Vous avez peut-être déjà entendu parler de Task Force Rusich, notamment lorsque le groupuscule armé a publié un petit précis de la torture des prisonniers de guerre ukrainiens, en septembre dernier. Il n'est pas impossible que vous en entendiez à nouveau parler très vite.
Certains médias comme le Guardian rapportent que la milice néonazie, liée au Groupe Wagner et, de manière moins directe, au Kremlin, cherche à réunir des informations militaires et sensibles à propos des forces armées et patrouilles aux frontières des pays Baltes: la Lituanie, l'Estonie et la Lettonie.
Le rapprochement est immédiat: autrefois membres de l'Union soviétique, les trois nations font désormais partie de l'OTAN et une quelconque attaque contre elles pourrait provoquer de vives réactions de la part des camarades de l'Alliance atlantique, pour dire le moins.
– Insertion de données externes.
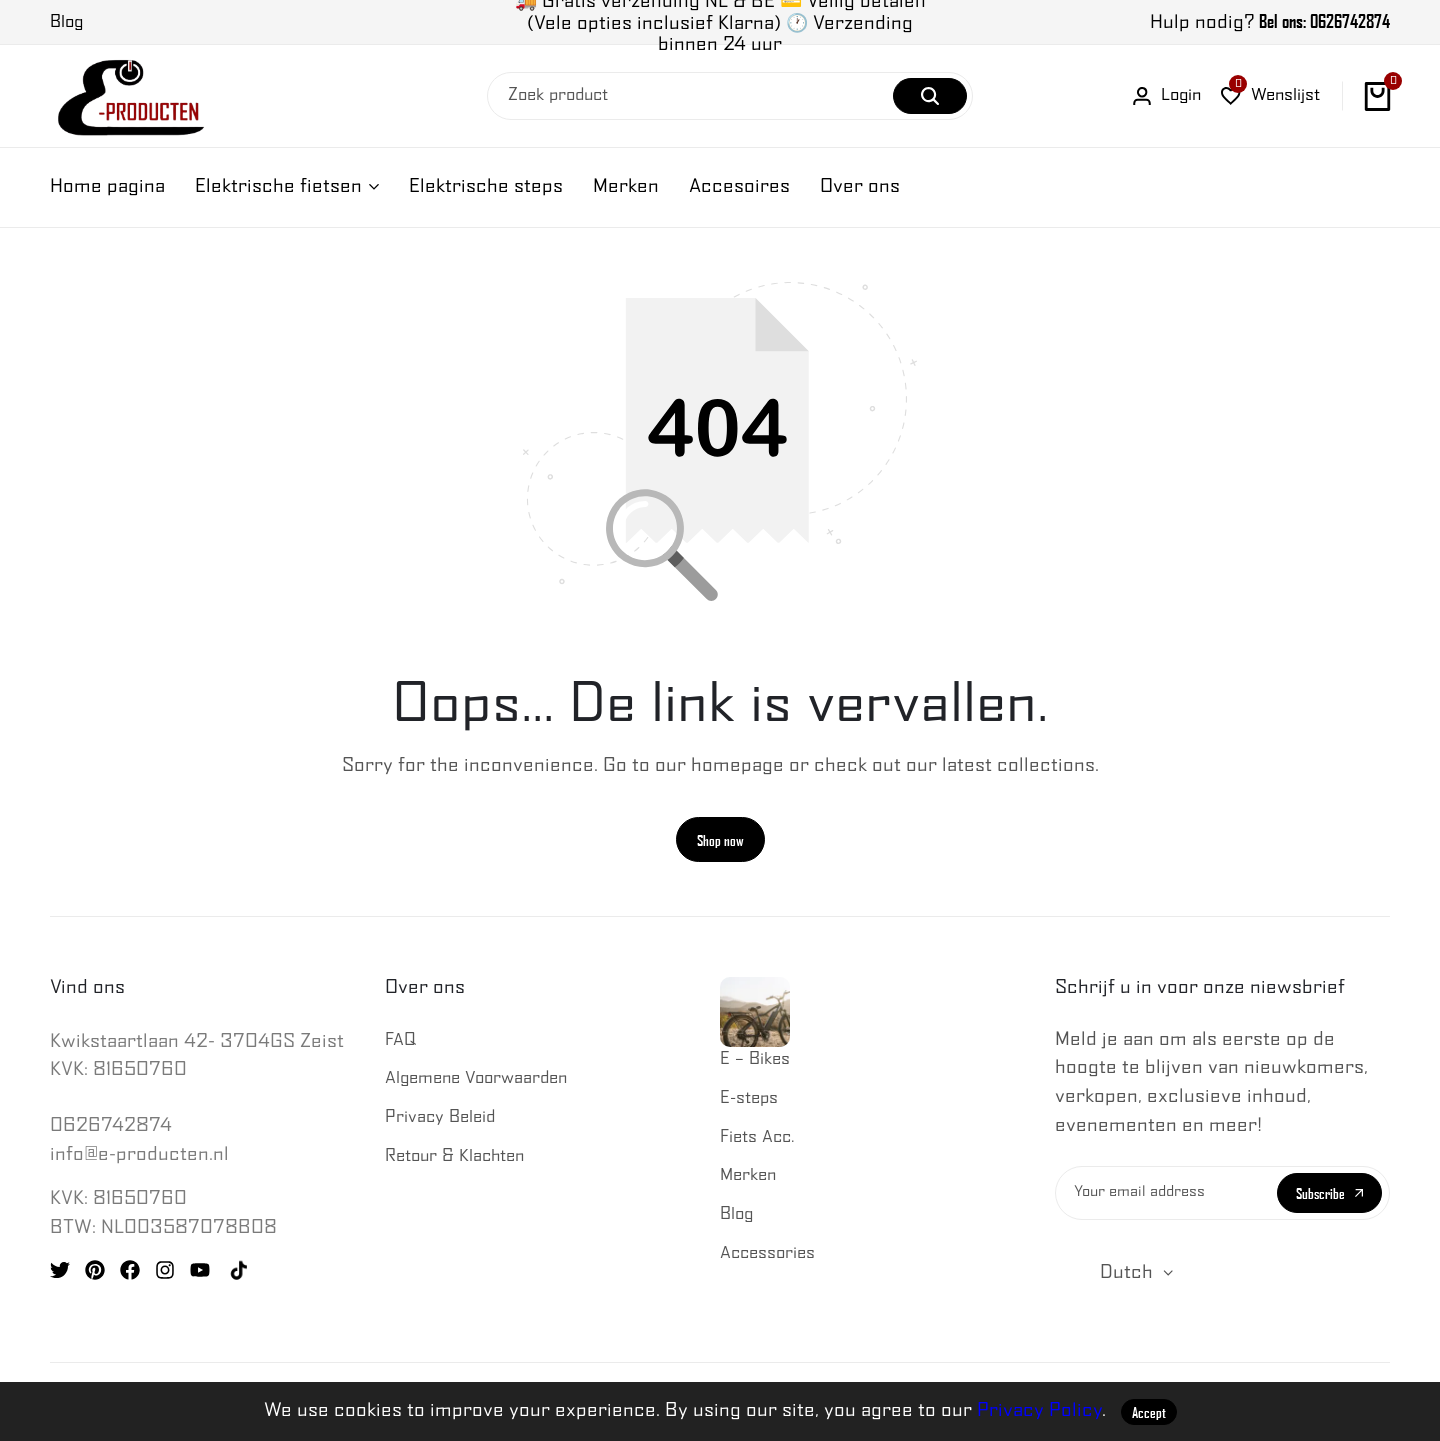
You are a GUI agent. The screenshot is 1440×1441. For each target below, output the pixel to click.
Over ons (860, 186)
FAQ (400, 1041)
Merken (626, 186)
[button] (1270, 96)
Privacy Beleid (440, 1118)
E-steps (749, 1099)
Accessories (767, 1254)
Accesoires (739, 186)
Task Force Rusich, milice clairement néonazie, dont les horreurs en Syrie ont été amplement documentées, est désormais engagée sur le terrain en Ukraine, où elle dit faire du sabotage et de la reconnaissance. Elle a fait appel à ses sympathisants sur son compte Telegram –le post a été lu par plus de 60.000 personnes–, demandant des renseignements sur les unités militaires placées aux frontières lituaniennes, estoniennes ou lettones, sur leurs proches ou sur leurs véhicules, sur la position de dépôts de carburant, de tours de télécommunication ou de systèmes spécifiques de sécurité.
Les Gremlins du Kremlin
Il pourrait donc assez clairement être question de la préparation d'un acte terroriste contre un pays de l'OTAN –ou du moins d'une publicité bruyamment diffusée autour de l'idée d'un telle opération, qui pourrait provoquer une escalade et des réactions encore difficiles à imaginer.
Cette demande intervient par ailleurs au moment même où l'administration Biden réfléchit à officiellement désigner le Groupe Wagner comme terroriste, quelques semaines après une horrible exécution filmée puis des menaces sanglantes envoyées au Parlement européen. Par ailleurs, le pouvoir, l'influence et l'autonomie au Kremlin du patron dudit groupe, Evgueni Prigojine, semble s'affirmer de semaine en semaine.
Auprès du Guardian, des sources ayant préféré conserver l'anonymat expliquent que cette demande «extraordinaire» et ces mouvements suspects de Task Force Rusich peuvent être compris comme les signaux d'une frustration grandissante vis-à-vis de l'action militaire du Kremlin et du leadership de Vladimir Poutine.
Mais du signal à l'action, il pourrait n'y avoir qu'un pas si le Kremlin perdait totalement le contrôle de ses appendices d'extrême droite (Task Force Rusich ou le Groupe Wagner lui-même). La même source note néanmoins qu'il est peu probable que le gouvernement russe soit directement impliqué dans cette quête de renseignements sensibles de la part de la milice néonazie, ses propres services disposant sans doute déjà de ces informations.
«Est-ce que cela montre une fragmentation au sein du système russe?», s'interroge la source anonyme interrogée par le Guardian. «Que se passera-t-il si la Russie perd le contrôle de ses groupes paramilitaires, et qu'ils se mettent à commettre des actions indépendantes qui pourraient provoquer une escalade? La vraie question est: le Kremlin contrôle-t-il encore pleinement les choses?» Elle se pose, effectivement.